Meanwhile, this “killer virus,” and indeed various naturally mutated, evolved, that is, more transmissible variants of it, continues to circulate. It circulates just as it would have in 2020, 2021, 2022, if there had been no “investment” in it, if it had not been advertised as the very harbinger of doom. It circulates indifferently, without causing a fuss greater than that of the common flu. Without feverish alarms, without a “war against the invisible enemy,” without militarization…

From a social, ideological (and ultimately political, in the full meaning of the word) perspective, it is rather particularly dangerous that the broad rejection remains unshaken even when comparing Sars-Cov-2 today with its ancestors six, five, or four years ago. Not a comparison of these viral forms themselves; a comparison of the social (and medical and mental) approaches surrounding them. A comparison of the (institutional) responses.

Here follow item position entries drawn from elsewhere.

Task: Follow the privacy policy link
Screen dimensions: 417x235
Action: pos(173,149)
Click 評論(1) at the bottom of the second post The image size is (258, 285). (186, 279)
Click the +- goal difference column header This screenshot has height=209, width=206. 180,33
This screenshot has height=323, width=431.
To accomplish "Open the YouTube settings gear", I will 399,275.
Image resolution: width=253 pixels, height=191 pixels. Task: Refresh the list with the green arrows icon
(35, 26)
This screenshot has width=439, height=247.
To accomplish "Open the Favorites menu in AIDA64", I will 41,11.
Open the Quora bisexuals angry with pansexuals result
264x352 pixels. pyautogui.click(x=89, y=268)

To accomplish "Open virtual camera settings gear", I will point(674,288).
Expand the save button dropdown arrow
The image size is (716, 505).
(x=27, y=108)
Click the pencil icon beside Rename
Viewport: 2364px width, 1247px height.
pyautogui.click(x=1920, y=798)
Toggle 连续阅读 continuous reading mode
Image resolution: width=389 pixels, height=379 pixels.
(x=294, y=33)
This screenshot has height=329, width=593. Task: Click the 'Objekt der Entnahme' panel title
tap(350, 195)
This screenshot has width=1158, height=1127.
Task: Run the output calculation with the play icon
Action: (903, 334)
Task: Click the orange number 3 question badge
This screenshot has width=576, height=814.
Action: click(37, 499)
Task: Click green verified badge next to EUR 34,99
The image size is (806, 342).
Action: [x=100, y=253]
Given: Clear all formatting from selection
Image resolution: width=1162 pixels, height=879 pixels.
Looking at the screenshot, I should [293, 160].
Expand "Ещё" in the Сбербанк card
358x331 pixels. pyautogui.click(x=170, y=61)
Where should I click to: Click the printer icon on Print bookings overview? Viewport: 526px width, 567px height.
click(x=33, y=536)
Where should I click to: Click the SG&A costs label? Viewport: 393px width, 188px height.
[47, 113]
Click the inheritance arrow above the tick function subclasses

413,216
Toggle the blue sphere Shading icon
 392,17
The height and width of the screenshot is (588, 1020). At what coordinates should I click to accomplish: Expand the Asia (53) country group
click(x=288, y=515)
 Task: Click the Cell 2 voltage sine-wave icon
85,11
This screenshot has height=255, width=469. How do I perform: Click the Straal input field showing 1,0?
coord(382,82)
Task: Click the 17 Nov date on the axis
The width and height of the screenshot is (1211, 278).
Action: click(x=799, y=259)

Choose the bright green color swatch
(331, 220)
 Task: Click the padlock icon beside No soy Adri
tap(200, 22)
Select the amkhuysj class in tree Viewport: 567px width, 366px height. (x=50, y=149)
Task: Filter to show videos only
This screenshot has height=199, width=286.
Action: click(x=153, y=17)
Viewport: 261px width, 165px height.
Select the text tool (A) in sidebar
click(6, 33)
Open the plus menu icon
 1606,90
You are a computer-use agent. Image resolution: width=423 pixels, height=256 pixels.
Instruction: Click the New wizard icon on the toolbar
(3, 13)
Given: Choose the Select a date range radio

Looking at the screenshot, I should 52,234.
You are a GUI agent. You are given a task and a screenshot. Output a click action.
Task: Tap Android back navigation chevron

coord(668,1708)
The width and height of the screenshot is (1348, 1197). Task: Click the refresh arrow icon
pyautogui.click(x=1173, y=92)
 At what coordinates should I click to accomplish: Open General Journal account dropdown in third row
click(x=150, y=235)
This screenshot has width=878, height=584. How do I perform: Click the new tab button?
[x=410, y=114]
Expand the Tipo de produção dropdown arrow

As if the overwhelming hygiene campaign that was unleashed six years ago had this rather unexpected “side effect”: the disappearance of memory and along with it the disappearance of interest in critical thinking, even when manipulation manages to become absolutely physical, cellular.

Could it be that this, the fact that manipulation through the hygiene terror campaign was absolutely physical, is the basis of the repulsion? Could it be, to put it differently, that the fact that “health” has become a kind of mass neurosis for a very large part of the citizens in the West makes criticism of the so-called “health industry” (as we will see in the following: industry promoting sickness) to a large extent self-criticism-of-broad-spectrum (and of psychological-emotional depth) and therefore repulsive?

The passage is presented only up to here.